Le chapitre est tout d’abord le nom donné à la salle dans laquelle se réunit une communauté de tradition bénédictine chaque matin pour écouter un chapitre de la règle de Saint Benoît (d’où son nom). Par extension, c’est devenu le nom-même de la réunion. On parle alors du chapitre conventuel.
Le chapitre, c’est encore le nom donné aux moines (ou moniales) que l’abbé (ou l’abbesse) réunit lorsqu’il a des décisions importantes à prendre – comme par exemple, accepter ou non qu’un novice fasse profession temporaire. Si le vote est positif, l’abbé n’est pas tenu de le suivre.
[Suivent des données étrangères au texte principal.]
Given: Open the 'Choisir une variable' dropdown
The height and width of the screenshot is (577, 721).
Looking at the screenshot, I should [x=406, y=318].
Si le vote est négatif, l’abbé ne peut pas aller contre.
Une forme de gouvernance qui a fait ses preuves au cours des siècles !
Et ne participent à cette réunion que les moines (ou moniales) que l’on appelle profès solennels, à savoir ceux qui ont prononcé des voeux solennels, définitifs, devant la communauté et l’Église rassemblée, et qui se sont ainsi engagés, pour leur vie durant, à marcher à la suite du Christ dans la vie monastique et avec la communauté.
C’est de ce droit à pouvoir ou non donner son avis lors d’une décision importante que vient l’expression « avoir voix au chapitre ». Elle signifie donc être habilité, qualifié par la communauté, le groupe auquel on appartient, à donner son avis.